Pierwszą osobliwością na jaką trafiamy odwiedzając Łodygowice, jest regularny plac u podnóża kościoła. Często przewodnicy oprowadzający wycieczki, a nawet historycy podkreślają, że to swoisty rodzaj rynku, który zawdzięczamy Niemcom, a mówiąc precyzyjniej kolonistom osiadłym tu na tzw. prawie niemieckim w XIII wieku. Chociaż powyższe twierdzenia rozmijają się z rzeczywistością, to jednak jest w nich odrobina prawdy, gdyż regularny kształt placu faktycznie zawdzięczamy Niemcom, ale nie tym z XIII wieku, a tym, którzy przybyli tu na „wycieczkę z biurem podróży Wermacht”.

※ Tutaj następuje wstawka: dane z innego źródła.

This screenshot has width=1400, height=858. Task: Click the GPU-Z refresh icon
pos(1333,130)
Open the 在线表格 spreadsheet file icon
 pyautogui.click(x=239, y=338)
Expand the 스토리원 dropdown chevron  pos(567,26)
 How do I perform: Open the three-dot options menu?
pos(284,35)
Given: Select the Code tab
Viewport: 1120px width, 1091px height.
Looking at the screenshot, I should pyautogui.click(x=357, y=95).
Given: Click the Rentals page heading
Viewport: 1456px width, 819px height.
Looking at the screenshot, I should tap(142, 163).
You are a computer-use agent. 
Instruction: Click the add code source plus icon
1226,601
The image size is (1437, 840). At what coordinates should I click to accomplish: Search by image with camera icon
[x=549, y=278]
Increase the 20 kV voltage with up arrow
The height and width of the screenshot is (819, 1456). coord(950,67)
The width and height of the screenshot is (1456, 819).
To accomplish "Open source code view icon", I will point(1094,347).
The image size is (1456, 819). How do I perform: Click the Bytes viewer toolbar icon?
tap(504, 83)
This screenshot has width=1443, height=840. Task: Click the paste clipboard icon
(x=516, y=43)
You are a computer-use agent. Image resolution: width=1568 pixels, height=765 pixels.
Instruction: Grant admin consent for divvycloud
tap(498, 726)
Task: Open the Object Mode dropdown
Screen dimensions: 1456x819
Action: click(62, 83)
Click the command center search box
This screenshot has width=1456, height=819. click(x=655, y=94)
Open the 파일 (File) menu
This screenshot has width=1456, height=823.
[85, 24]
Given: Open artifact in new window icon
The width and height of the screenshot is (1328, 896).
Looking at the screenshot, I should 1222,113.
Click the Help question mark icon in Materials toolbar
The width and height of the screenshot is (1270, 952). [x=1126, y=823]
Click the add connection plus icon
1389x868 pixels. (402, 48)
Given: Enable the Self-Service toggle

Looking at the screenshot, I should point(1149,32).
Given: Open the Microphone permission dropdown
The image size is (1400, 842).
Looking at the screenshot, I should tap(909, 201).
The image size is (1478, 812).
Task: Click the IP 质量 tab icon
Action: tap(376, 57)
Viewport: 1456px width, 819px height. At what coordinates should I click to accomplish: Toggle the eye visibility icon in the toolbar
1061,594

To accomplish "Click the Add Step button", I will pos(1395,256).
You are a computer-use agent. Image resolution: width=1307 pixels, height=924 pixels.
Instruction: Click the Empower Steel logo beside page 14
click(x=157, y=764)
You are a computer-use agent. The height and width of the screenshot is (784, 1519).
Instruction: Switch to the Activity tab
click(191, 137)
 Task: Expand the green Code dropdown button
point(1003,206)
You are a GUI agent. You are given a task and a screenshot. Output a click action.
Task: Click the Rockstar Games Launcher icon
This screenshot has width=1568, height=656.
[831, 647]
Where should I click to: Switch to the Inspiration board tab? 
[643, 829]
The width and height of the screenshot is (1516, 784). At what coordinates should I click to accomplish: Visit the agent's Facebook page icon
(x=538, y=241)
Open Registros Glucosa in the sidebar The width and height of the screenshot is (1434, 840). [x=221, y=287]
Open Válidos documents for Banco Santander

Oto podczas II wojny światowej, kiedy Niemcy przeprowadzili pierwszy etap wysiedlania ludności Łodygowic, mieli już dobrze przemyślany plan zagospodarowania miejscowości. Urzędowy Komisarz dla rejonu Łodygowic, mający swoją siedzibę we Wrocławiu, wysyła 25 marca 1941 roku nader uprzejme zawiadomienie, a raczej list, do miejscowego proboszcza Henryka Lichoniewicza, w którym informuje: W najbliższym czasie zamierzam na działce 2350/2352, leżącej w Łodygowicach i należącej do parafii w Łodygowicach wybudować: plac sportowy, schronisko młodzieżowe, otwarty basen. Plac powinien służyć młodzieży szkolnej do nauki gimnastyki. Schronisko młodzieżowe byłoby jednocześnie miejscem kąpieli i przebieralnią dla korzystających z placu sportowego i basenu. Powinno mieć około 80 miejsc noclegowych. Poza tym mogłyby się tu odbywać kursy. Basen byłby dopełnieniem placu sportowego, miejscem ćwiczeń, ale jednocześnie miejscem wypoczynku dla przebywających w schronisku młodzieżowym oraz mieszkańców. Proponuję inwestycje te wykonać na Pana gruncie, ponieważ nie jest on rolniczo wykorzystywany. Prosiłbym Pana o darowiznę 5 hektarów potrzebnych gruntów na rzecz Amtsbezirk. Myślę, że z powodu niemożliwości rolniczego wykorzystania tego gruntu oraz podatków jest on dla Pana nieopłacalny. Jeśli darowizna nie byłaby możliwa, proszę o propozycję cenową na te grunty. Sprawa była bardzo poważna, gdyż ks. Henryk Lichoniewicz osobiście rozmawia w tej sprawie z kardynałem Adamem Stefanem Sapiehą, a później wysyła list do Kurii, w którym zawiadamia, że ten wysoki urzędnik sam osobiście chce przyjechać z Wrocławia, aby sfinalizować przedsięwzięcie. Równocześnie proboszcz informuje, że na gruntach, którymi zainteresowani są Niemcy, obecnie jest uprawiana wiklina, która daje ok. 500 marek zysku, a równocześnie służy on jako pastwisko dla biednych, którzy tam wypasają swój przychówek.
Na tym etapie badań nie udało się ustalić, jak szczegółowo potoczyły się uzgodnienia. Faktem jest to, że na terenie gminy miejscowe władze energicznie wzięły się do porządkowania tych terenów. Dlatego też pod koniec 1941 roku Zarząd Gminy w Łodygowicach wydaje decyzję, o rozbiorze dwóch domów mieszkalnych, stajni i stodoły, które znajdowały się w pobliżu kościoła.
Rozbiórka nastąpiła w 1942 roku. Plac utwardzono, a z kamieni fundamentowych z rozebranych domostw został wykonany murek, który miał za zadanie wstrzymywanie osuwania się skarpy. Powstały ryneczek został tak wyprofilowany, aby kolumny marszowe mogły swobodnie przegrupowywać swoje szyki.
Na terenie całej wsi przeprowadzono daleko idące prace związane z prostowaniem ulic, co skutkowało tym, że nowe trakty wytyczono na przykład pomiędzy domem a stodołom właściciela lub też sytuowały studnie na środku skrzyżowania dróg. O pierwotnym wyglądzie placu przykościelnego i jego zwykłej zabudowie najlepiej świadczą fotografie z początku XX wieku, na których widać gęstą i nieregularną zabudowę.